Description of the task:
Lay out everything from the line containing "You are a computer-use agent. Viewport: 1036px" down to the line containing "Task: Click sort", both included, as a JSON list of strings with one string per line and blank lines left out.

--- start ---

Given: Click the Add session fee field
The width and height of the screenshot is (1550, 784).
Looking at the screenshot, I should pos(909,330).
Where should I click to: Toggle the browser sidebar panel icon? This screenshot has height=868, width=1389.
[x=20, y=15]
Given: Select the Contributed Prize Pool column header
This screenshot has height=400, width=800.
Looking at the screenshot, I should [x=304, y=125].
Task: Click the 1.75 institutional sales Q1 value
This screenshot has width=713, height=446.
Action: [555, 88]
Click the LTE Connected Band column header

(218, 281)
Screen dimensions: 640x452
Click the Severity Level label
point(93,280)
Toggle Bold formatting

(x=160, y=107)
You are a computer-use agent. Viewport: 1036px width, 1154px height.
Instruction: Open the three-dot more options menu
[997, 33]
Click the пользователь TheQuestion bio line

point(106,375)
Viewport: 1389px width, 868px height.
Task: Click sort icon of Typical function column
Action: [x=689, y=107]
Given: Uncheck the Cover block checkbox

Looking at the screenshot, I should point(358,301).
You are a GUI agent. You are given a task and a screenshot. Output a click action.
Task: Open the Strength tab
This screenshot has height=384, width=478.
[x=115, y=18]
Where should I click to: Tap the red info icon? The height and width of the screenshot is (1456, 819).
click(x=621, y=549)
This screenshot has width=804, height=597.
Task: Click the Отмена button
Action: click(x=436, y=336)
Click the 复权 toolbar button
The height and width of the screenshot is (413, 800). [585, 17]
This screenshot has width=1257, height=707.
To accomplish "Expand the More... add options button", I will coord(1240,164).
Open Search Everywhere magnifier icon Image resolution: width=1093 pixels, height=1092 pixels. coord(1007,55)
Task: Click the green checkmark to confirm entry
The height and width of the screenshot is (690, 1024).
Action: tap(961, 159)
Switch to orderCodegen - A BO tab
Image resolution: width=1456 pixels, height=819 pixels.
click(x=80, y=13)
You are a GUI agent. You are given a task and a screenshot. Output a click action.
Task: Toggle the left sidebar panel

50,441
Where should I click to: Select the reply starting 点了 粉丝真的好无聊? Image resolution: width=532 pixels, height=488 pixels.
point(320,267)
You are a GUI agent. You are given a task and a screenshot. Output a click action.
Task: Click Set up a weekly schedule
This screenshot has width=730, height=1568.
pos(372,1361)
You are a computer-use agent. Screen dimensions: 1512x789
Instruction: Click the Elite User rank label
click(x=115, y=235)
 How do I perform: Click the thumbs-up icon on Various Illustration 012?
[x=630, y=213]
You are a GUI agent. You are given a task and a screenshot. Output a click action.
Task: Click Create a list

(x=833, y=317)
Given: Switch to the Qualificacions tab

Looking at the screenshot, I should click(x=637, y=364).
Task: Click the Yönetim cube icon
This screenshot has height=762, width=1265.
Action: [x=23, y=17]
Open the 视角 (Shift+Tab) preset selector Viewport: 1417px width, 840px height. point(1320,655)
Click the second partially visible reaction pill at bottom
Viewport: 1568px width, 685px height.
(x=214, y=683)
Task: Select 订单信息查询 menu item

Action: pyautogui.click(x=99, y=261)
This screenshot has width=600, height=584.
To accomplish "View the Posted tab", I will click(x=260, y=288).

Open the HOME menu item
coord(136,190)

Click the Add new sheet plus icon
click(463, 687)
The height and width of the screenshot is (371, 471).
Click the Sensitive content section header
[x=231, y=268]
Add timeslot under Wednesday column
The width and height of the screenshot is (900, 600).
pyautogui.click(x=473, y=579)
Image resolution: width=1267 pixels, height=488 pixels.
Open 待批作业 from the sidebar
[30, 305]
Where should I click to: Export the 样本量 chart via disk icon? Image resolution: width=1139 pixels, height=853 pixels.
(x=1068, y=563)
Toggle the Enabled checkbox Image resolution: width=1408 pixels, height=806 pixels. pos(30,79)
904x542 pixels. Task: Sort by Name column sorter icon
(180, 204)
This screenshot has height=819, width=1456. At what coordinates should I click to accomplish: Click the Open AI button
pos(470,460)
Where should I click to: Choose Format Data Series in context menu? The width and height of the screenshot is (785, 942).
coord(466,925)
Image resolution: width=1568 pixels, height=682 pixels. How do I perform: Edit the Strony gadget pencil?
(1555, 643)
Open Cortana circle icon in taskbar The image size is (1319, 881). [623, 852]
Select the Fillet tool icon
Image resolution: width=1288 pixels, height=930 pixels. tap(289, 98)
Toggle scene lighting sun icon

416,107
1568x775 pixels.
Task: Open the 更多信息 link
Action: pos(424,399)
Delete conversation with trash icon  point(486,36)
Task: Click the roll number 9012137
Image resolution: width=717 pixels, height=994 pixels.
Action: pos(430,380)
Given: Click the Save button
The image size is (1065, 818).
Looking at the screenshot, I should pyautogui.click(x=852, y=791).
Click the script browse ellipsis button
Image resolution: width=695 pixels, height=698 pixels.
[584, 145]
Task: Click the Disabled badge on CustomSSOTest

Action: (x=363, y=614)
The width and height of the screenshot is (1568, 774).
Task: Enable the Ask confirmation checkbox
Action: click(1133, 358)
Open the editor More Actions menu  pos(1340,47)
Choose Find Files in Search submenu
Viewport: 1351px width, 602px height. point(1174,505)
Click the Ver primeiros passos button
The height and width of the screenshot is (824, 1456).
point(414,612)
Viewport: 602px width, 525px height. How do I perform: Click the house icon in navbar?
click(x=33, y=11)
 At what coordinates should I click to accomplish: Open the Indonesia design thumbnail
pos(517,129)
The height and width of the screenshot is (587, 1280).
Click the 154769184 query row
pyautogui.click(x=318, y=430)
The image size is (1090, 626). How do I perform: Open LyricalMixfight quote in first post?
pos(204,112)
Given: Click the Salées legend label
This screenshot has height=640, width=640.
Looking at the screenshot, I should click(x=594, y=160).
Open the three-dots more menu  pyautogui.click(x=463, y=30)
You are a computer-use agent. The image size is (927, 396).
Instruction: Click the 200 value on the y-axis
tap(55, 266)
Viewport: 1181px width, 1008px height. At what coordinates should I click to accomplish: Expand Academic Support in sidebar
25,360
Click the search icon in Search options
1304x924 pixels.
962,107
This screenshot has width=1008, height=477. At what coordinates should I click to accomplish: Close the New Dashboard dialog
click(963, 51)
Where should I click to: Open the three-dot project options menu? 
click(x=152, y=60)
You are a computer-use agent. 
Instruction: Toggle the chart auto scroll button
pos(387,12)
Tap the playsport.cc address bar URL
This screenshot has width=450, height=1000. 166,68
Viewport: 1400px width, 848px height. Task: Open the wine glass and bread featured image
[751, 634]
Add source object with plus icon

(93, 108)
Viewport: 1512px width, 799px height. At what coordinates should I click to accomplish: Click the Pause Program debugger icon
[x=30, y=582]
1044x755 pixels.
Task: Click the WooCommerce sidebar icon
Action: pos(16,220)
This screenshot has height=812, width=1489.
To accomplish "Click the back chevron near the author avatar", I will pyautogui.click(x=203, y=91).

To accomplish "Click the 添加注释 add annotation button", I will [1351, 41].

--- end ---

Finished task:
[
  "You are a computer-use agent. Viewport: 1036px width, 1154px height.",
  "Instruction: Open the three-dot more options menu",
  "[997, 33]",
  "Click the пользователь TheQuestion bio line",
  "point(106,375)",
  "Viewport: 1389px width, 868px height.",
  "Task: Click sort icon of Typical function column"
]